CALGARY, AB, Nov. 8, 2024 /CNW/ - Horizon Petroleum Ltd. (NEX: HPL.H).
Horizon Petroleum Ltd. ("Horizon" or the "Company") is pleased to announce that it has received conditional approval from the TSX Venture Exchange (the "Exchange") of its reinstatement from the NEX board of the Venture Exchange to Tier 2 of the Venture Exchange as a Tier 2 Oil and Gas Issuer (the "Reactivation").
The reinstatement is subject to certain conditions which the Company must meet, including receiving the final signed concession agreements for the Bielsko-Biala and Cieszyn concessions and receipt of all necessary corporate and regulatory approvals.
Close of Financing.
The Company is pleased to announce that the second tranche of its private placement of Units and subscription receipts announced on August 8, 2024, ("Private Placement") closed on October 31, 2024.
In the second tranche the Company issued 1,045,455 Units at a price of CAD$0.11, and 2,079,182 Subscription Receipts for gross proceeds of CAD $343,710. The Units comprised: (i) one common share in the capital of the Company ("Common Share"), and (ii) one transferable share purchase warrant entitling the holder thereof to acquire one Common Share at a price of CAD$0.20 ("Warrant") per share (collectively the "Warrants"). The rights under the Warrants will last for a period of 12 months following the closing date. The Subscription Receipts comprised: (i) one common share in the capital of the Company ("Common Share"), and (ii) one transferable share purchase warrant entitling the holder thereof to acquire one Common Share at a price of CAD$0.30 ("Warrant") per share (collectively the "Warrants"). The rights under the Warrants will last for a period of 48 months following the closing date.
Horizon paid a finder's fees of $8,117 cash and finder warrants to acquire 73,788 Common Shares at a price of 0.20 per Share for a period of 12 months following the closing date.
In total, between the first and second tranches of the private placement, the Company issued 1,045,455 Units and 8,609,408 Subscription Receipts for gross proceeds of $1,062,035.
The Private Placement remains subject to TSX Venture Exchange final acceptance.
All securities issued in connection with the Private Placement will not be able to be traded in Canada, or through the facilities of the TSX Venture Exchange, for a period of four months and one day from the date of closing.
Upon reinstatement onto the TSX Venture a total of 8,609,408 subscription receipts of the Company will convert to Units resulting in cash proceeds of $947,035 being available to the Company. The Subscription Receipts will be convertible into one Common Share and one Common Share purchase warrant of the Company (a "Subscription Receipt Warrant") which will be exercisable for a period of four years from closing at a price of CAD$0.30 per Common Share.
The underlying securities are subject to a four month hold period from the original date of issue of the Subscription Receipts.
About Horizon Petroleum Ltd.
Calgary-based Horizon is focused on the appraisal and development of natural gas reserves and clean energy sources to assist the increase in the energy independence and security in Europe. The Management and Board of Horizon consist of oil & gas, business and finance professionals with significant international experience.

Work instructions: Continue the Horizon Petroleum announcement from the point where it stops. The listing after this point is separate material, unconnected to the Horizon Petroleum announcement.

[Word and element pointing listing]
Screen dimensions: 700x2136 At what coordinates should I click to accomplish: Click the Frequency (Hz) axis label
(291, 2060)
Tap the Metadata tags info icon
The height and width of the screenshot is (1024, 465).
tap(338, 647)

Written answer:
Neither TSX Venture Exchange nor its Regulation Services Provider (as that term is defined in the policies of the TSX Venture Exchange) accepts responsibility for the adequacy or accuracy of this release.
This press release contains "forward-looking statements" or "forward-looking information" (collectively referred to herein as "forward-looking statements") within the meaning of applicable securities legislation. Such forward-looking statements include, without limitation, forecasts, estimates, expectations and objectives for future operations that are subject to a number of assumptions, risks and uncertainties, many of which are beyond the control of Horizon. Forward-looking statements are statements that are not historical facts and are generally, but not always, identified by the words "expects", "plans", "anticipates", "believes", "intends", "estimates", "projects", "potential" and similar expressions, or that events or conditions "will", "would", "may", "could" or "should" occur or be achieved. This press release contains forward-looking statements pertaining to, among other things, the anticipated use of proceeds, the completion of the Release Conditions, and the approval of the TSX-V.
Forward-looking information is based on current expectations, estimates and projections that involve a number of risks, which could cause actual results to vary and in some instances, to differ materially from those anticipated by Horizon and described in the forward-looking information contained in this press release.
Although Horizon believes that the material factors, expectations and assumptions expressed in such forward-looking statements are reasonable based on information available to it on the date such statements were made, no assurances can be given as to future results, levels of activity and achievements and such statements are not guarantees of future performance.
SOURCE Horizon Petroleum Ltd.
SOURCE Horizon Petroleum Ltd.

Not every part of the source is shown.